> DATA LINES:

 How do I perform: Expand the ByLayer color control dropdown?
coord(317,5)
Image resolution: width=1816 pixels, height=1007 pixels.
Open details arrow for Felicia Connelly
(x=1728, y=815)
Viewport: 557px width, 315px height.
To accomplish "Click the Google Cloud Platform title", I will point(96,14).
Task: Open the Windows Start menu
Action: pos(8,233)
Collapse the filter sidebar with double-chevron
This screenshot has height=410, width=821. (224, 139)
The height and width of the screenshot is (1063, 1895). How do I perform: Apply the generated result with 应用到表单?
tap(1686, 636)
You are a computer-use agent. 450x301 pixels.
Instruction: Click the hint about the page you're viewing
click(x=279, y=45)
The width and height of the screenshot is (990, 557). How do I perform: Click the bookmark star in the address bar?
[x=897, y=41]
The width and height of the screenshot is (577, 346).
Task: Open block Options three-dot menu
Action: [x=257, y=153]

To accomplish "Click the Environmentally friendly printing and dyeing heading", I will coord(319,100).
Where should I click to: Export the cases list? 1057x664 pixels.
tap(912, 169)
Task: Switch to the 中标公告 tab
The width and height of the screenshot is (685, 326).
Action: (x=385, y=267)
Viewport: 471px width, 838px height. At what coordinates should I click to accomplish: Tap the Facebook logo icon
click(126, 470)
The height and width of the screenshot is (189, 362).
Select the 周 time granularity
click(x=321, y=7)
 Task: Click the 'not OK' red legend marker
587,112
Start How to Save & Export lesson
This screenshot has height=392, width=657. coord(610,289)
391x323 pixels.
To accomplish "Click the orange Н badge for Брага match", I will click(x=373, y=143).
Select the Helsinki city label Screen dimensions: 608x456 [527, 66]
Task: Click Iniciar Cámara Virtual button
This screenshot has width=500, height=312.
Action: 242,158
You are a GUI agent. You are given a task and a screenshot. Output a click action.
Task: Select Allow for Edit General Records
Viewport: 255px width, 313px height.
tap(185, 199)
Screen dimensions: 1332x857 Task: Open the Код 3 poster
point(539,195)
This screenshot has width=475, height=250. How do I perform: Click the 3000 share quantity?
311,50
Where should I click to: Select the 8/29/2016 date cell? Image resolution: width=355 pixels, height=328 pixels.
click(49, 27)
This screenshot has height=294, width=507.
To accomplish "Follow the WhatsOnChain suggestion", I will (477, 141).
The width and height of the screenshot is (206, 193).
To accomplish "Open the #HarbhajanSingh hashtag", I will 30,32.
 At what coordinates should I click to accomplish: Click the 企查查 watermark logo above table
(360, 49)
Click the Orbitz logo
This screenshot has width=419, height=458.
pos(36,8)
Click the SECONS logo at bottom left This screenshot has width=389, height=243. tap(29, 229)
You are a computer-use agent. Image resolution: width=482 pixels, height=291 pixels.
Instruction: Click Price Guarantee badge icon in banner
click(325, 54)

> EXERCISE DESCRIPTION:
Copy all of the records above word for word, leaving nothing out.

> EXPECTED OUTPUT:
 How do I perform: Expand the ByLayer color control dropdown?
coord(317,5)
Image resolution: width=1816 pixels, height=1007 pixels.
Open details arrow for Felicia Connelly
(x=1728, y=815)
Viewport: 557px width, 315px height.
To accomplish "Click the Google Cloud Platform title", I will point(96,14).
Task: Open the Windows Start menu
Action: pos(8,233)
Collapse the filter sidebar with double-chevron
This screenshot has height=410, width=821. (224, 139)
The height and width of the screenshot is (1063, 1895). How do I perform: Apply the generated result with 应用到表单?
tap(1686, 636)
You are a computer-use agent. 450x301 pixels.
Instruction: Click the hint about the page you're viewing
click(x=279, y=45)
The width and height of the screenshot is (990, 557). How do I perform: Click the bookmark star in the address bar?
[x=897, y=41]
The width and height of the screenshot is (577, 346).
Task: Open block Options three-dot menu
Action: [x=257, y=153]

To accomplish "Click the Environmentally friendly printing and dyeing heading", I will coord(319,100).
Where should I click to: Export the cases list? 1057x664 pixels.
tap(912, 169)
Task: Switch to the 中标公告 tab
The width and height of the screenshot is (685, 326).
Action: (x=385, y=267)
Viewport: 471px width, 838px height. At what coordinates should I click to accomplish: Tap the Facebook logo icon
click(126, 470)
The height and width of the screenshot is (189, 362).
Select the 周 time granularity
click(x=321, y=7)
 Task: Click the 'not OK' red legend marker
587,112
Start How to Save & Export lesson
This screenshot has height=392, width=657. coord(610,289)
391x323 pixels.
To accomplish "Click the orange Н badge for Брага match", I will click(x=373, y=143).
Select the Helsinki city label Screen dimensions: 608x456 [527, 66]
Task: Click Iniciar Cámara Virtual button
This screenshot has width=500, height=312.
Action: 242,158
You are a GUI agent. You are given a task and a screenshot. Output a click action.
Task: Select Allow for Edit General Records
Viewport: 255px width, 313px height.
tap(185, 199)
Screen dimensions: 1332x857 Task: Open the Код 3 poster
point(539,195)
This screenshot has width=475, height=250. How do I perform: Click the 3000 share quantity?
311,50
Where should I click to: Select the 8/29/2016 date cell? Image resolution: width=355 pixels, height=328 pixels.
click(49, 27)
This screenshot has height=294, width=507.
To accomplish "Follow the WhatsOnChain suggestion", I will (477, 141).
The width and height of the screenshot is (206, 193).
To accomplish "Open the #HarbhajanSingh hashtag", I will 30,32.
 At what coordinates should I click to accomplish: Click the 企查查 watermark logo above table
(360, 49)
Click the Orbitz logo
This screenshot has width=419, height=458.
pos(36,8)
Click the SECONS logo at bottom left This screenshot has width=389, height=243. tap(29, 229)
You are a computer-use agent. Image resolution: width=482 pixels, height=291 pixels.
Instruction: Click Price Guarantee badge icon in banner
click(325, 54)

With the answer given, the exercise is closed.